In this case, the local authority claimed damages against Ms Laird for alleged fraudulent misrepresentations made in a medical questionnaire for a job as Managing Director of the Council. Ms Laird counter-claimed in respect of alleged conduct of the local authority including harassment and a personal injury claim, for failure to protect her health.
Between 1997 and 2001, Ms Laird had suffered three episodes of stress-related depression and in total had taken three months’ sick leave as a result. She had been regularly prescribed anti-depressants and she took them between June 2001 and February 2002.
On 7 January 2002 she was offered the position of Managing Director with the Council conditional upon medical clearance being obtained from the Council’s medical adviser. She completed the medical questionnaire on 8 January. The medical questionnaire had asked whether Ms Laird had enjoyed good health, which she answered in the positive, and whether she had any physical or mental impairment or ongoing condition which would affect her employment, which she answered in the negative. Ms Laird signed a declaration that the answers were true to the fullest of her ability and acknowledged that if she had wilfully withheld any material fact her contract could be terminated. She had been employed with a view to restructuring the Council.
Following elections the leading party changed and they were opposed to the restructure. Relations deteriorated between Ms Laird and the Council and complaints were made about Ms Laird by the Council leader. A committee of the Council found that there was sufficient merit in the complaints to require an investigation. Ms Laird subsequently suffered a nervous breakdown. A psychiatric report advised that Ms Laird was unfit to undergo the investigation and it referred to three previous episodes of depression and the fact that she continued to take anti-depressants. The Council concluded that her contract of employment had been frustrated because there was no reasonable prospect of the investigation taking place or being concluded. Ms Laird was found to be permanently unfit for work and obtained an ill-health retirement pension.

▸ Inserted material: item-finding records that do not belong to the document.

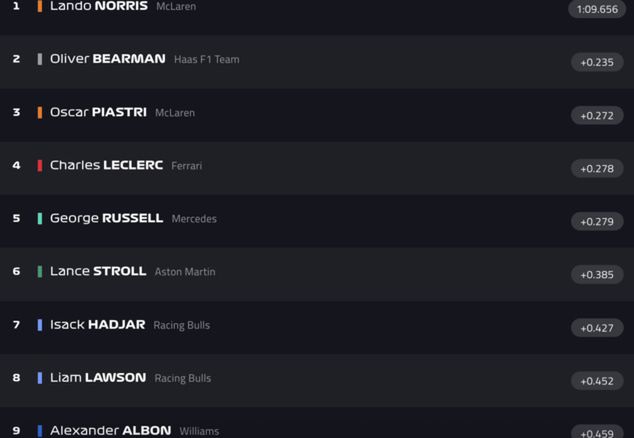Click the +0.427 gap badge
Image resolution: width=634 pixels, height=438 pixels.
(597, 327)
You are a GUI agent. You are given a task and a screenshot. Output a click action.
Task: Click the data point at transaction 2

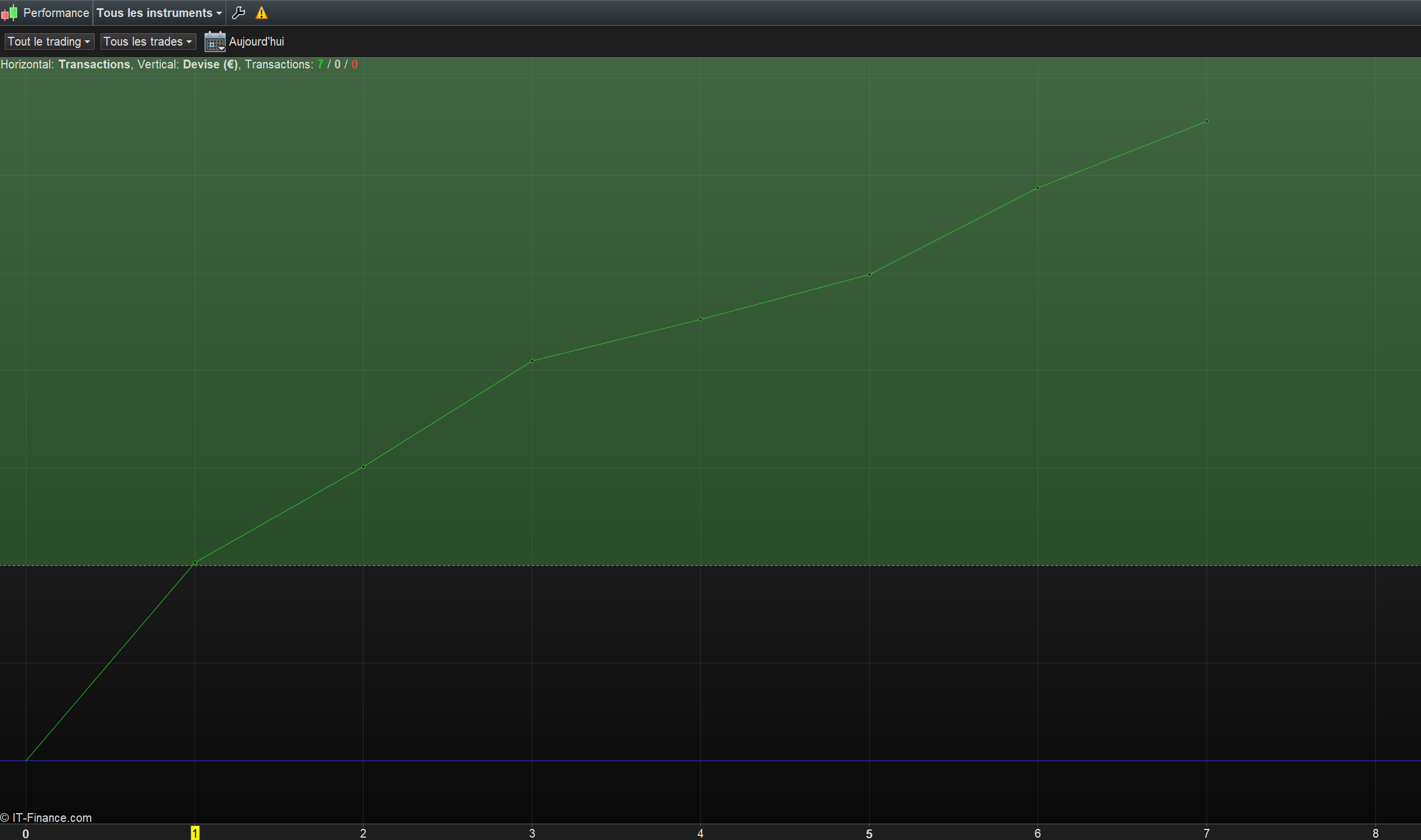tap(363, 466)
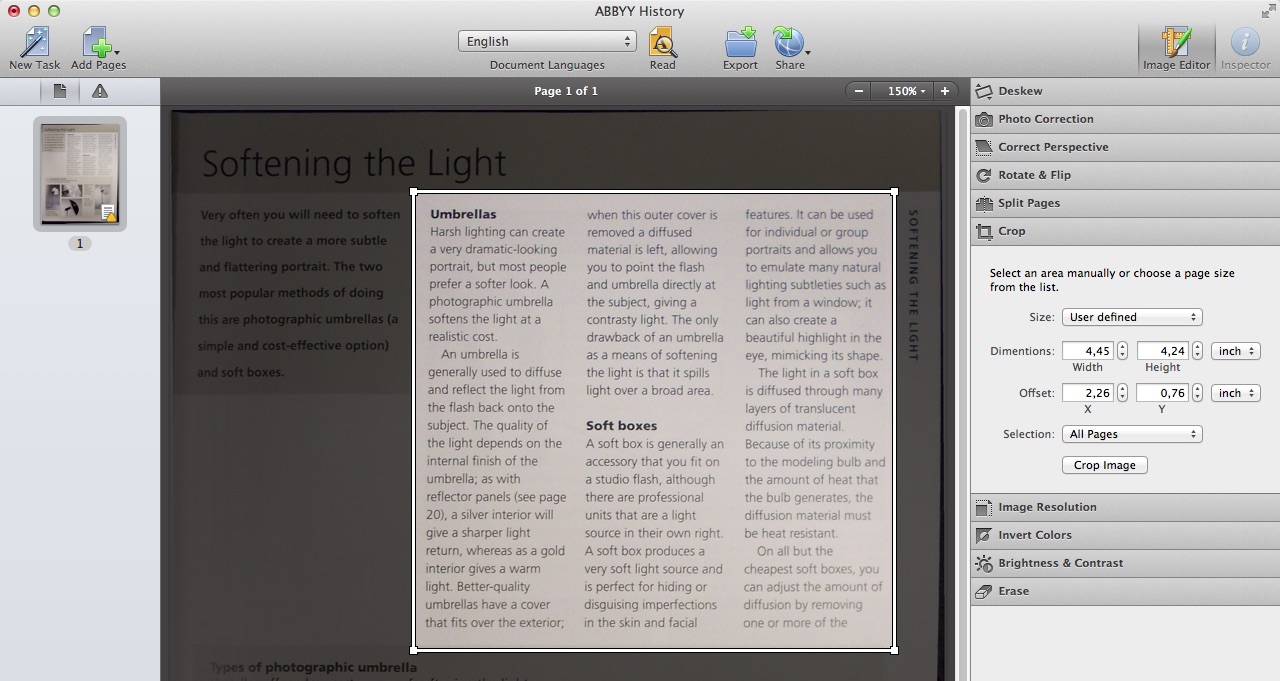The width and height of the screenshot is (1280, 681).
Task: Click the New Task wand icon
Action: coord(34,42)
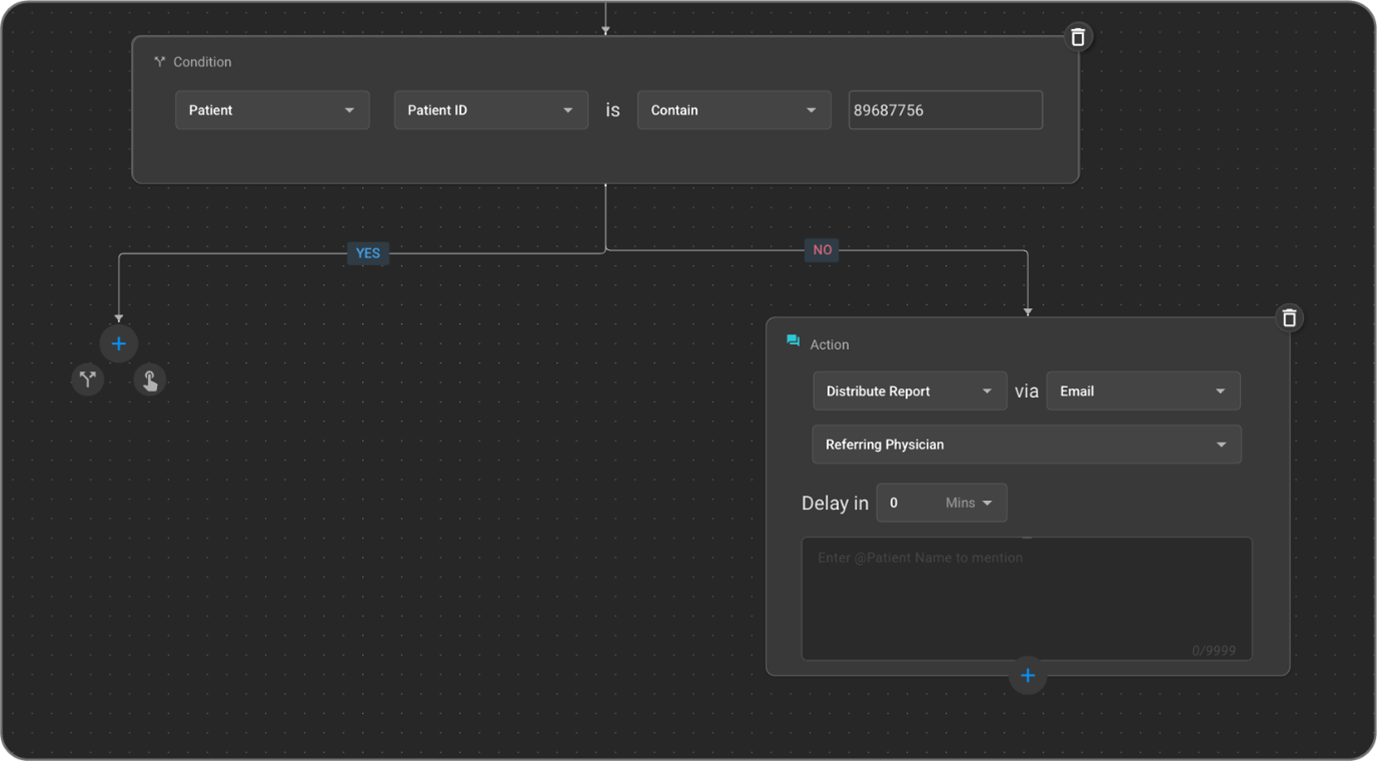
Task: Delete the Action block using its trash icon
Action: click(x=1289, y=318)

The Council subsequently brought a claim that Ms Laird, in failing to mention in her pre-employment medical questionnaire her history of stress and depression, had made fraudulent and negligent misrepresentations and that they would not have entered into the employment contract if these had not been made. The Council were seeking £1m compensation for the cost of the ill health retirement and additional costs involved in managing the process, which they said they would not have incurred with another candidate.
The High Court held that whilst the answers given in the medical questionnaire had been an inducing cause of the subsequent contract of employment, the questionnaire had been ambiguous and the answers had not been fraudulent or negligent. The Court held that at the time Ms Laird completed the questionnaire, she was not suffering from depression and would not reasonably have considered that she was suffering from a condition causing physical or mental impairment, or from a condition that was bound to affect her employment. It was standard practice to continue taking anti-depressants for six months after an episode of depression. She had given the, or at least a, correct answer to each question. Further, Ms Laird had believed the answers to be true. If the answers had been false they had not been made fraudulently or negligently. Given the ambiguity of the questions it had not been negligent for Ms Laird to answer them as she had.
The Court considered that the medical questionnaire was poorly drafted and was ambiguous. The representations given by Ms Laird in her answers were not false, nor, given the terms of the questions, were they misleading. It followed that the Council could not recover damages for “extraordinary expenses” including the employee’s ill-health pension that it would not have incurred had it employed someone else.